Zucca Baladin, pumpkin ale all’italiana dal finale incerto


ZuccaUno dice “zucca” e subito il pensiero va a succulenti tortelli, prelibati gnocchetti e altre leccornie perfette per sfidare con una buona dose di colore e calore i primi rigori autunnali. Lo dici a Teo Musso e il suo pensiero, manco a dirlo, va a una sola cosa: birra! Con “Zucca” il funambolico fondatore e mastro birraio del birrificio Baladin si avventura in un genere poco o nulla frequentato nel panorama “artigianbrassicolo” nazionale, quello delle pumpkin ale, che negli Stati Uniti, al contrario, può vantare una solida tradizione.

Nessun tributo a strampalate ed estemporanee mode d’oltreoceano, tranquilli. In primo luogo perché il padre della birra artigianale italiana – per chi non lo sapesse, Baladin nasce nel 1996, quando ancora per chi scrive la birra era soltanto quel liquido giallo e schiumoso con cui il babbo e ogni tanto pure la mamma accompagnavano la pizza – con Zucca ha voluto omaggiare il paese che gli ha dato i natali, Piozzo, piccolo borgo del cuneese dove questo simpatico ortaggio è così di casa da meritarsi ogni anno una fiera tutta per sé. In secondo luogo, le birre alla zucca hanno davvero una storia antica: risalgono a qualche secolo fa, quando nelle campagne statunitensi i mezzi erano quelli che erano e si era costretti a birrificare con quel che la terra più generosamente offriva.

Vi chiederete forse che senso abbia recensire ad aprile una birra dal carattere decisamente novembrino. Tralasciando il fatto che chi scrive sogna da sempre un anno con nove mesi d’autunno, due d’inverno e uno d’estate – possibilmente fresca e piovosa, grazie! – diciamo che Zucca è una birra da “ora o mai più”: nei periodi più caldi mi sento di sconsigliarla, e se qualcuno vuole gustarsi le ultime birre “da freddo” questo è il momento ideale.

Il nome, va detto, non brilla per originalità. Del resto, quando sei il primo a proporre uno stile puoi anche permetterti di andare dritto al sodo senza troppe concessioni alla fantasia. L’interpretazione stessa del genere è coerente con questa impostazione: la ricetta è quella di una pumpkin ale classica, con le spezie co-protagoniste al fianco dell’ingrediente principale, la zucca, anche se non manca di personalità grazie alla presenza della mirra tanto cara a Musso e già utilizzata per l’ottima Nora.

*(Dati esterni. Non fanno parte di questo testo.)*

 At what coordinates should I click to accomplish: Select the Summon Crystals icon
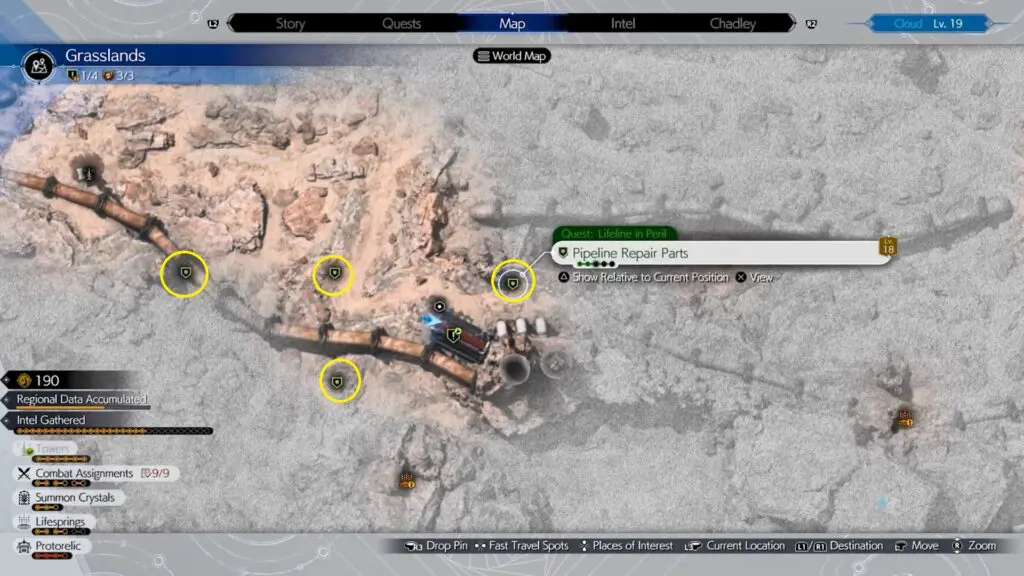click(22, 497)
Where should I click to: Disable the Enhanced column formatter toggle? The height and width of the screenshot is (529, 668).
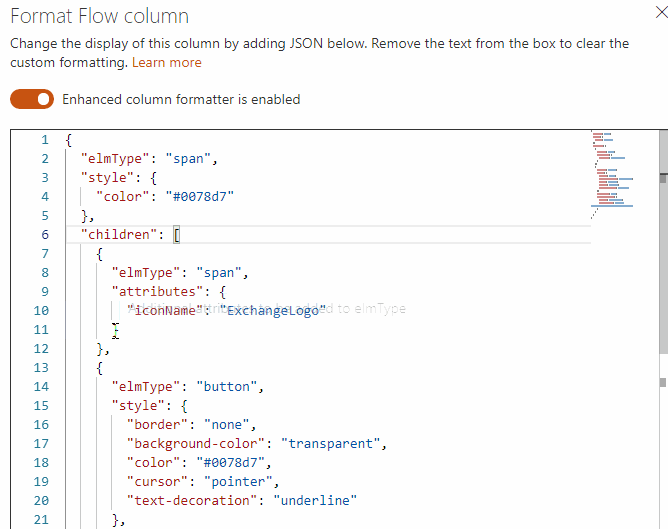click(x=31, y=99)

Proprio la mirra rischia, a dire il vero, di rubare la scena alla zucca, che pure cerca di imporsi donando a questa birra un colore tra l’ambrato carico e l’aranciato. Non tanto nel profumo, tiepido, fruttato e rassicurante, che si sprigiona dall’abbondante schiuma dorata e poco persistente, e nemmeno nell’attacco, che è morbido, rotondo, avvolgente. È invece nel corpo, forse un tantino esile, e soprattutto nel finale che la zucca viene un po’ sopraffatta dalle punture esotiche della cannella e, in particolare, dall’aroma vagamente resinoso della mirra, che sovrasta in modo deciso una luppolatura quasi impercettibile. Ne consegue che Zucca si lascia bere, ok, ma a piccole dosi: un paio di sorsi e si sarebbe tentati di dire “per ora basta così”.

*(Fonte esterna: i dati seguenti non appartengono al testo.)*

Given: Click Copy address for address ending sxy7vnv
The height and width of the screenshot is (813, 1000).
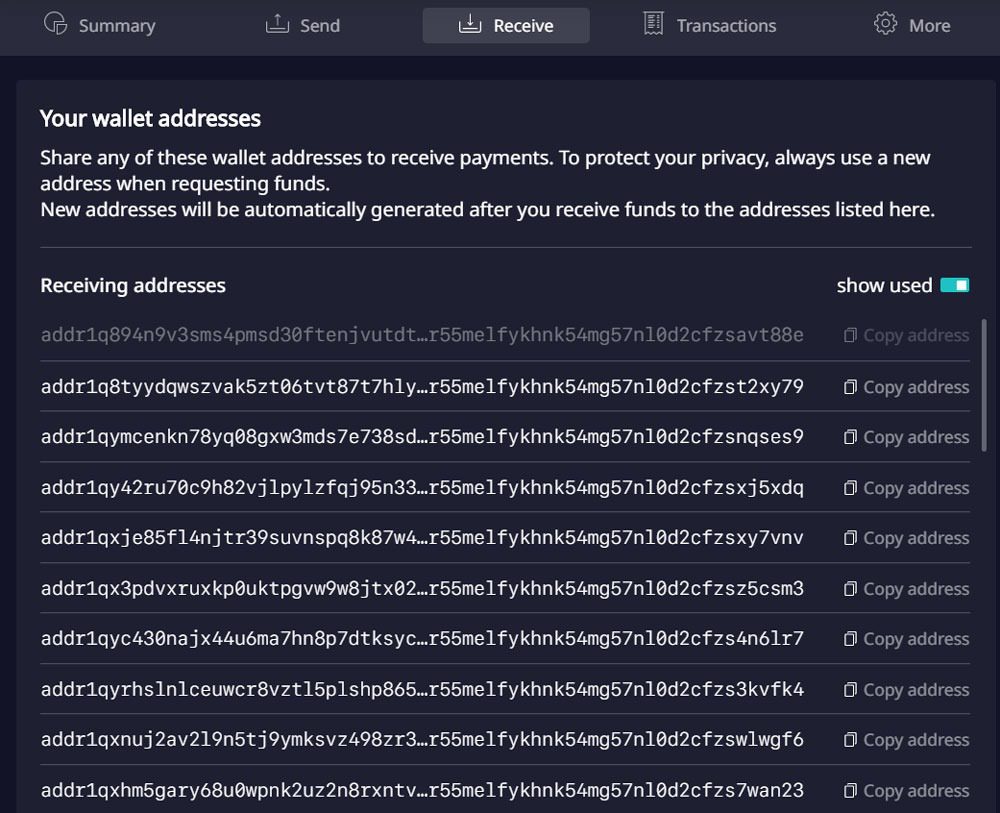Looking at the screenshot, I should point(915,537).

Pur con questi limiti, Zucca mostra comunque una certa eleganza e un’apprezzabile dose di estro. Contrariamente a quanto ci si potrebbe aspettare, funziona forse meglio come birra da pasto, purché si abbia l’accortezza di non contrapporle pietanze dal sapore troppo robusto: consigliabile puntare sul connubio con i dolci, con formaggi delicati oppure con primi piatti leggeri. E, naturalmente, con tortelli e gnocchetti di zucca.